Por lo que está sucediendo en varios países, el crecimiento y el desarrollo ya no son suficientes para asegurar la paz y la armonía ciudadana.
Cuando se encienden las chispas –por ejemplo, el incremento del precio de los pasajes del transporte urbano en Brasil–, los “indignados”, a través de las llamadas redes sociales, instan a la protesta callejera, aún donde existen caminos democráticos para demostrar su inconformidad y aún obtener lo que demandan. Es, entonces, que justificadamente aumentan las exigencias: Más inversiones en educación y salud y menos dispendio, freno a la inflación, más empleos, mayor seguridad ciudadana y efectivas medidas contra la corrupción y en muchos casos respeto a las libertades democráticas.
Y surgen preguntas, cuyas respuestas podrían ayudar a comprender mejor este fenómeno –extendido en América Latina– y que en Brasil acaba de tomar la forma de la protesta callejera.
¿La falta de inversión en los sectores sociales y la ostensible corrupción, son las verdaderas causas de que muchos miles de brasileños hayan salido a las calles, sin dirigentes visibles, a protestar airadamente?
¿Qué hizo que en un país, como Brasil, que entre 1992 y 2012, el ingreso per cápita haya pasado de 4.500 dólares a 10.000 (Editorial de La Nación. Buenos Aires 25.06.2023), y se haya reducido dramáticamente la pobreza, se muestre tamaña insatisfacción ciudadana?
¿Hubo alguna inspiración en los “indignados” de España, o hay subyacente el propósito de seguir los métodos de los movimientos de protesta en el Medio Oriente, aunque la realidad brasileña sea diferente?
Finalmente, ¿se está ante un “efecto dominó” en América Latina, luego de los masivos “cacerolazos” contra el gobierno argentino de Cristina Fernández, las protestas estudiantiles en Chile y las sindicales en Bolivia y Perú?
Son muchas más las preguntas pertinentes. Y pocas, por ahora, las respuestas.
Por otra parte, son diferentes las reacciones de los gobiernos afectados por las protestas. En la Argentina, se acusó de ser los autores de los “cacerolazos”, a las “corporaciones”, al Diario Clarín y los sectores “reaccionarios opositores”, quienes –se dice- azuzaron las manifestaciones de protesta, mientras un alto funcionario afirmaba que “El cacerolazo (del 14.09.2012) no es algo que ocupe ni preocupe a este Gobierno... Esta gente no votó a Cristina. Les preocupa más lo que ocurre en Miami que lo que ocurre en San Juan”. La Presidenta, en muestra de displicencia, dijo: “Yo, nerviosa (por el ‘cacerolazo’), no me voy a poner ni me van a poner. Que se queden tranquilos”. La misma soberbia –ceguera también al no advertir el sentir ciudadano– fue la del Gobierno de Bolivia ante las recientes protestas sindicales.
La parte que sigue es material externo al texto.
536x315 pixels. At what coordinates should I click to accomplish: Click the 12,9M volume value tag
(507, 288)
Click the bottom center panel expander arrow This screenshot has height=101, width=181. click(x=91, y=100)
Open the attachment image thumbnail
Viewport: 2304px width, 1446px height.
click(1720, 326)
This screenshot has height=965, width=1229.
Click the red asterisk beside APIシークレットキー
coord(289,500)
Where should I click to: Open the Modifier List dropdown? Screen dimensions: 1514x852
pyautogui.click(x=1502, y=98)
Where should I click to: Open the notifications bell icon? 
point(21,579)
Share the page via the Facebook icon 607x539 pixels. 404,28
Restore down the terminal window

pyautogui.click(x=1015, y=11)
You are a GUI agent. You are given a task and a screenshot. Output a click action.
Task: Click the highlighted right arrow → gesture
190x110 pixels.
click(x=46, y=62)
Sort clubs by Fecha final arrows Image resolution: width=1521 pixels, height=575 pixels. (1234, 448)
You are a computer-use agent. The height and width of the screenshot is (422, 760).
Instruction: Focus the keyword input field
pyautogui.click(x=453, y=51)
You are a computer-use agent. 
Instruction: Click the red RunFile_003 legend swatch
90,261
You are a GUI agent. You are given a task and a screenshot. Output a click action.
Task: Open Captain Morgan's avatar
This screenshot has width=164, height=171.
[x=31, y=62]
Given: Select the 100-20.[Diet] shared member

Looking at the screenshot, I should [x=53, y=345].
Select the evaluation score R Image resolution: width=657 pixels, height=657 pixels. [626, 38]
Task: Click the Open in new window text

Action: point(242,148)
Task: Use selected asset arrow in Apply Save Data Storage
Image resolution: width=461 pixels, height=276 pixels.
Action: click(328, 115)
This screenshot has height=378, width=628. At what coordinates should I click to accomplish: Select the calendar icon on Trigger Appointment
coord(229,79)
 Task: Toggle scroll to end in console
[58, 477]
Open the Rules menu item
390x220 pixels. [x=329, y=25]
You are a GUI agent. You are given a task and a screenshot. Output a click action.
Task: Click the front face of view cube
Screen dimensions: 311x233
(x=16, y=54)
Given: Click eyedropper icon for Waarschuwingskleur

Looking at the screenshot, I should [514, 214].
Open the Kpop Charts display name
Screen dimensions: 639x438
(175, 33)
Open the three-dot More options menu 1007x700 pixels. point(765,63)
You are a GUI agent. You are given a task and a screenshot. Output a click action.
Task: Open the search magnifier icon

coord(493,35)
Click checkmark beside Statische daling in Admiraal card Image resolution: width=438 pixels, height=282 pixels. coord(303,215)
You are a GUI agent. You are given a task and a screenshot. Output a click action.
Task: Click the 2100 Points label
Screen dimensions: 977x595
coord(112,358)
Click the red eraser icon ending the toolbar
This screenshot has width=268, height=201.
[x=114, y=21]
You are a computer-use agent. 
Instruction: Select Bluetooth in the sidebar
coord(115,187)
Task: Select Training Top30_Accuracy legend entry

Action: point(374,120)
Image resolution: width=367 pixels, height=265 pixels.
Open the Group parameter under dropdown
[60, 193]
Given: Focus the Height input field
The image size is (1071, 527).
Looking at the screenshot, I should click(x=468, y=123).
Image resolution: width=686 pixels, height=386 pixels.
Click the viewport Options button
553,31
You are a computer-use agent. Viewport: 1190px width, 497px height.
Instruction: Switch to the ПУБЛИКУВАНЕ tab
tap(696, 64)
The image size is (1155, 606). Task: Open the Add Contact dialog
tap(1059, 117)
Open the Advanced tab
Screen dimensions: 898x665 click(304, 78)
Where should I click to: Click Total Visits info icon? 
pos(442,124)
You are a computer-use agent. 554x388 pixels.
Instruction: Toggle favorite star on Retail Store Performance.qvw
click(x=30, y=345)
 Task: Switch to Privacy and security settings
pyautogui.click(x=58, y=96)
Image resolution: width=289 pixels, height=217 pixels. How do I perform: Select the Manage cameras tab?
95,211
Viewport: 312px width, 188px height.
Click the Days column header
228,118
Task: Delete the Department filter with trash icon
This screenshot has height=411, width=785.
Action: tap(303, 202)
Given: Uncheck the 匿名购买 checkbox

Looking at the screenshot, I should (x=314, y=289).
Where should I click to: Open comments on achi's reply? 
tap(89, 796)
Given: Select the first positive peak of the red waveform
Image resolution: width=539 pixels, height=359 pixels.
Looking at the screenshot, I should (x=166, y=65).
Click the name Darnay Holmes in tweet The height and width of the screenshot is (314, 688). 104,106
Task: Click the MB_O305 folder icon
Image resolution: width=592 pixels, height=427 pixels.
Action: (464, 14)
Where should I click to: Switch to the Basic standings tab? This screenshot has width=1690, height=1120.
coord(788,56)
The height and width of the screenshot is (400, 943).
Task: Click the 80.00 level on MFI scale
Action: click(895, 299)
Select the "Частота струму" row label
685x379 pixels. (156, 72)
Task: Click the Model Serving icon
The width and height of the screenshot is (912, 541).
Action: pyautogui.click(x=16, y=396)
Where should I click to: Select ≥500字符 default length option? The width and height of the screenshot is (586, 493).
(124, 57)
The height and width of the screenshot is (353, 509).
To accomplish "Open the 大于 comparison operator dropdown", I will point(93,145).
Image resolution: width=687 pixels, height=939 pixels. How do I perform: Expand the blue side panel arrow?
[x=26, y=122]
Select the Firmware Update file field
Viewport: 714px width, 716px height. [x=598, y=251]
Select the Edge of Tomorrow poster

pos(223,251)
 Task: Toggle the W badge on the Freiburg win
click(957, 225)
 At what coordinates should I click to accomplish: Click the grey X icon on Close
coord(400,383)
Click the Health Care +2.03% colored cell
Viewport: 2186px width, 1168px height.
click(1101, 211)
La respuesta de la presidente del Brasil, fue distinta. Nada de desafiantes actitudes. "Los manifestantes –dijo– tienen el derecho y la libertad de criticar todo, de defender sus posturas...”. "Necesitamos oxigenar nuestro sistema político y volverlo más transparente", señaló. Esta es actitud impensable que se dé en gobiernos autoritarios, pues son los que descalifican la protesta y la disidencia, más aún cuando estas surgen en el propio oficialismo.
Es cierto que, con frecuencia, las masivas manifestaciones callejeras, sin dirigentes, sin orientación coherente, languidecen. Pero es verdad también, que estas dejan huellas. Los disturbios de 1968 de los jóvenes en París que, entre otras demandas, pedían imaginación, hizo pensar, hasta ahora, a los franceses: no es sensato ignorar las protestas.